The McDonald's Happy Meal is bummed.

The decision of San Francisco city officials Tuesday to crack down on restaurant meals that include free toys unless they meet particular nutritional guidelines is -- depending on whom you ask -- either taking away a parents' right to choose what to feed their children, as some msnbc.com readers have commented, or a gift to frazzled parents up against a massive marketing machine.

What it most likely isn't, however, is a solution to the childhood obesity epidemic.

In an effort to curb the swelling rates of kids who are overweight or obese, the city's Board of Supervisors voted in favor of a law that would require any meals that package a free toy to include fruits and vegetables and contain no more than 600 calories or 35 percent of its calories from fat (about 210 calories or 23 grams of fat). The meals would also have to contain a beverage that's not loaded with sugar or fat.

The board will revisit and vote again on the law Tuesday, Nov. 9. If passed, the law, expected to go into effect on Dec. 1, 2011, is intended to promote healthy eating habits among kids.

"This is a tremendous victory for our children's health," Supervisor Eric Mar, chief sponsor of the legislation, told the San Francisco Chronicle.

A typical McDonald's Happy Meal can contain up to a whopping 26 grams of fat and between 400 to 580 calories — about half the calories an average 4 or 5 year old should consume in an entire day.

At a time when an estimated 17 percent of young people aged 2-19 years are obese and about an equal number are overweight, according to the Centers for Disease Control, the restriction on the popular Happy Meal is a worthy effort.

A typical Happy Meal, with its plastic "Shrek" toys or other action figures, includes either a hamburger or chicken McNuggets, small french fries and a soda, low-fat chocolate milk or apple juice, all to the tune of about 400 calories to 580 calories and up to a whopping 26 grams of fat. For a typical, sedentary 4-5 year-old that's about half of the average 1,200 daily calories needed and about 39 percent of calories needed by a typical 9-year-old.

That's fine if the child is eating a Happy Meal only for special occasions, not every day. But studies have shown that fast food makes up a substantial portion of kids’ calorie intake, and research suggests that children and adolescents who consume fast food tend to consume more total calories, fat, and sodium and have less healthful diets than those who do not.

McDonald's expressed disappointment in the ordinance. "Parents tell us it's their right and responsibility — not the government's — to make their own decisions and to choose what’s right for their children," McDonald's spokeswoman Danya Proud said in a statement.

Sure, parents can, and do, have a say about what their kids eat, but it's increasingly tough for them to ignore all the temptations out there. Kids are bombarded with food marketing: in 2006 about $870 billion was spent on advertising meals to the under 12 set, the prime target for Happy Meals, according to a 2008 Federal Trade Commission report.

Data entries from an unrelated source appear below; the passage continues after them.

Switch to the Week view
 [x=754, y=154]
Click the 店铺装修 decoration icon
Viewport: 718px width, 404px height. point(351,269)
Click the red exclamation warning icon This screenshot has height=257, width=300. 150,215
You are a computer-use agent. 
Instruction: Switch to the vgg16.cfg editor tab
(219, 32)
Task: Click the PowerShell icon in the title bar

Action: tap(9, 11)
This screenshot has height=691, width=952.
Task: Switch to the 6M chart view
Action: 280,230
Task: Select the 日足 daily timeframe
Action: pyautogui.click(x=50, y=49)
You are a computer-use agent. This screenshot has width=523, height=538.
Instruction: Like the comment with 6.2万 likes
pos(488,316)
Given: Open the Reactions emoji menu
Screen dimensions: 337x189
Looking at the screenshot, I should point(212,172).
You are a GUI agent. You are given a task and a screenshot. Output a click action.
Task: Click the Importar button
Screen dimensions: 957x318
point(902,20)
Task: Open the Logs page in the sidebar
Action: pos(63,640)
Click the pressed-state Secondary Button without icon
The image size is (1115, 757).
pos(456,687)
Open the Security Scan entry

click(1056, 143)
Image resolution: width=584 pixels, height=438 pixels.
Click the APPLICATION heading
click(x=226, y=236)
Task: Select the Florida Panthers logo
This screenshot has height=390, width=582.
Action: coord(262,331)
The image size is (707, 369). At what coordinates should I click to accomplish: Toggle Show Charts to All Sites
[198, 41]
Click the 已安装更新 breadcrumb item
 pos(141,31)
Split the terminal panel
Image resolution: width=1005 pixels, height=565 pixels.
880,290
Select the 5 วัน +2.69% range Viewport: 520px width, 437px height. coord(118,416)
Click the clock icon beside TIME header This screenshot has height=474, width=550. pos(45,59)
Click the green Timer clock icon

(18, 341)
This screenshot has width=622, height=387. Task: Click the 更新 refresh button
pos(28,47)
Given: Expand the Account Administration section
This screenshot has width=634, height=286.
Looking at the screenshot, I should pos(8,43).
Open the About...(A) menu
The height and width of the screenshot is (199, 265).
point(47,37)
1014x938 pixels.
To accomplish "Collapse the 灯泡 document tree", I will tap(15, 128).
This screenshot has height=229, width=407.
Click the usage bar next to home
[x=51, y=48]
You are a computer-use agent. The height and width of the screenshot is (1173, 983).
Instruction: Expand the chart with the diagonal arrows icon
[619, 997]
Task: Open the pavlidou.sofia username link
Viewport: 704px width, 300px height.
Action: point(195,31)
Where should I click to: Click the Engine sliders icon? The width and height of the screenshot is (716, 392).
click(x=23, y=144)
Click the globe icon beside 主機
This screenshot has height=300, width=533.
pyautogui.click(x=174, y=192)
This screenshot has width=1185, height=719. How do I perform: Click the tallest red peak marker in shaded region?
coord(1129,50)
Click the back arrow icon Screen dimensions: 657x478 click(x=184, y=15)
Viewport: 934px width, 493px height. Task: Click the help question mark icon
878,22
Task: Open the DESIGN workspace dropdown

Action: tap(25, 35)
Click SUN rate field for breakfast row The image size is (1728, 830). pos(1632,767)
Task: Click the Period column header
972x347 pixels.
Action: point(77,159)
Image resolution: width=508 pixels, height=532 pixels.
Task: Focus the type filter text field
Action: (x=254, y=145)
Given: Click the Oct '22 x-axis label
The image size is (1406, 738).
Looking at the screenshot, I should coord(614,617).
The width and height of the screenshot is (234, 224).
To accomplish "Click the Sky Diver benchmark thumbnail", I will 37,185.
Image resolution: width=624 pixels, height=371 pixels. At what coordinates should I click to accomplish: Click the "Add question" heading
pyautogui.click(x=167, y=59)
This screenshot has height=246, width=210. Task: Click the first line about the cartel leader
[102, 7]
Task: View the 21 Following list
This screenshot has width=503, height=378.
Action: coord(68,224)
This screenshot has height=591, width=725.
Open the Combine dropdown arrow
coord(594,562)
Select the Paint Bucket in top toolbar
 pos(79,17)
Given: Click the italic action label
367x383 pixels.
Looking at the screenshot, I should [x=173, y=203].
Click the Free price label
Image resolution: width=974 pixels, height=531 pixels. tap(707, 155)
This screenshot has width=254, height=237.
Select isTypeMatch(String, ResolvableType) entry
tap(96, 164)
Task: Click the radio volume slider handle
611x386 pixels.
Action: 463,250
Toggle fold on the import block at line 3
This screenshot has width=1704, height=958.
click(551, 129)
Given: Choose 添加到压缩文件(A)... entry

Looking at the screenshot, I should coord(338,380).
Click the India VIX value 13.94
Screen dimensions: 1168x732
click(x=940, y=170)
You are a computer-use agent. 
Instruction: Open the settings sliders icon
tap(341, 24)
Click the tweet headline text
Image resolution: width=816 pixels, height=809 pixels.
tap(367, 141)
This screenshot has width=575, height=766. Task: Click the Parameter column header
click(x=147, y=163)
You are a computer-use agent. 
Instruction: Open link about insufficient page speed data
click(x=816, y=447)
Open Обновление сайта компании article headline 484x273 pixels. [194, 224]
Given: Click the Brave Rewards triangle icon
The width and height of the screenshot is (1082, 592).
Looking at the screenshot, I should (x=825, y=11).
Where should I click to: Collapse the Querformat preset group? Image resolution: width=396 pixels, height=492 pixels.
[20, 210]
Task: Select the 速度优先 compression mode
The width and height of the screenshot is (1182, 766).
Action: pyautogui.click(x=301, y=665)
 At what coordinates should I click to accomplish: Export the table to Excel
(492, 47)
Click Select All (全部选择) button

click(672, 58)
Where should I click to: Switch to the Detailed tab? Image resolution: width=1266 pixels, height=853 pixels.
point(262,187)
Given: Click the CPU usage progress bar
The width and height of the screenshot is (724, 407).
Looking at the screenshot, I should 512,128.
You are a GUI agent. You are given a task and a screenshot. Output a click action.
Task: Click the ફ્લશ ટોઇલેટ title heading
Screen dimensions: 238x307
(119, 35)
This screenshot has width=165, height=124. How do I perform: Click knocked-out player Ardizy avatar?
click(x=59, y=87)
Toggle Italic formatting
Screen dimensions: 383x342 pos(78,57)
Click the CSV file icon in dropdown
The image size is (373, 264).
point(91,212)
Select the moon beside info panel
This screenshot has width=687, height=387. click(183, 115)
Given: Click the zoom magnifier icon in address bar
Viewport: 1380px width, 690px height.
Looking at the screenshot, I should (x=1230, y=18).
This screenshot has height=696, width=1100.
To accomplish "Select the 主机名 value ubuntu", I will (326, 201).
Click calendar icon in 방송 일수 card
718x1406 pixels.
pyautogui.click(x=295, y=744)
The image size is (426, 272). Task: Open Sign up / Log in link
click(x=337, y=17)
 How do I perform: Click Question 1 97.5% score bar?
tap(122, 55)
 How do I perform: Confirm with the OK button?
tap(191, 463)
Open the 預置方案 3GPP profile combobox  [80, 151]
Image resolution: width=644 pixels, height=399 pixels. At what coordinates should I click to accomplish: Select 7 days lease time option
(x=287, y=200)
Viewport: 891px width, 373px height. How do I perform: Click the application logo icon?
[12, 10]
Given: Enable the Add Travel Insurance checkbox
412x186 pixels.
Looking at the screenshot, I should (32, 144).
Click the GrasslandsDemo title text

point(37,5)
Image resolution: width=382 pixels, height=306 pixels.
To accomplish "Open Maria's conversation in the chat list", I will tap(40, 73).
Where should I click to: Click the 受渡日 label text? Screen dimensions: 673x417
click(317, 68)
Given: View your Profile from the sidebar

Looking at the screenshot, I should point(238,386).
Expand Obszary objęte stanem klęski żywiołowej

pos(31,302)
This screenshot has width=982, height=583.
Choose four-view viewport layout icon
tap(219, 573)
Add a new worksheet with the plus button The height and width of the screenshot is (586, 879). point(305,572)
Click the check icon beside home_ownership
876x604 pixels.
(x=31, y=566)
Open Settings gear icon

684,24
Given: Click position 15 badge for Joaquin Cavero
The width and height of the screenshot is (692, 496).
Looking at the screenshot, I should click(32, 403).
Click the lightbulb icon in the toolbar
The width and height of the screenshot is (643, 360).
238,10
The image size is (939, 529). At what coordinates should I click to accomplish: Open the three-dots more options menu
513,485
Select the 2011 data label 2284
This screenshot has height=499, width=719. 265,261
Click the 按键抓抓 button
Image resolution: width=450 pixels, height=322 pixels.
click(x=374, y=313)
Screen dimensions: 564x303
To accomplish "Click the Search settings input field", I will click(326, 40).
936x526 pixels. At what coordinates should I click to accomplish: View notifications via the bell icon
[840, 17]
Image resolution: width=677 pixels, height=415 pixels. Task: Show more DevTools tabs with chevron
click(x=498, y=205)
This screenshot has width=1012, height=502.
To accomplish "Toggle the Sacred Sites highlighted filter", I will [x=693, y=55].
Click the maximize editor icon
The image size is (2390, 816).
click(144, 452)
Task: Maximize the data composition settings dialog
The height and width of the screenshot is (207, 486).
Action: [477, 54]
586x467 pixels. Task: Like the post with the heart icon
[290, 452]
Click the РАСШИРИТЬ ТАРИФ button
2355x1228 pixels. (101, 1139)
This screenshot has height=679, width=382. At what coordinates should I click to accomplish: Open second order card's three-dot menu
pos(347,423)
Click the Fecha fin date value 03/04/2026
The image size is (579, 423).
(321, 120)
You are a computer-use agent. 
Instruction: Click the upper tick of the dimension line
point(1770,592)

It's doubtful that the Happy Meal measure will do much to reverse the tide of overweight children. There are many causes of childhood obesity, including genetic and lifestyle ones. Decreased physical activity, too many sugary beverages and increased overall calorie intake are factors.

In fact, ostracizing fatty meals that come with plastic promotional toys could have the unintended consequence of making the product even more appealing to kids, says Chicago-based nutritionist and msnbc.com contributor Janet Helm, R.D., who writes a blog called Nutrition Unplugged.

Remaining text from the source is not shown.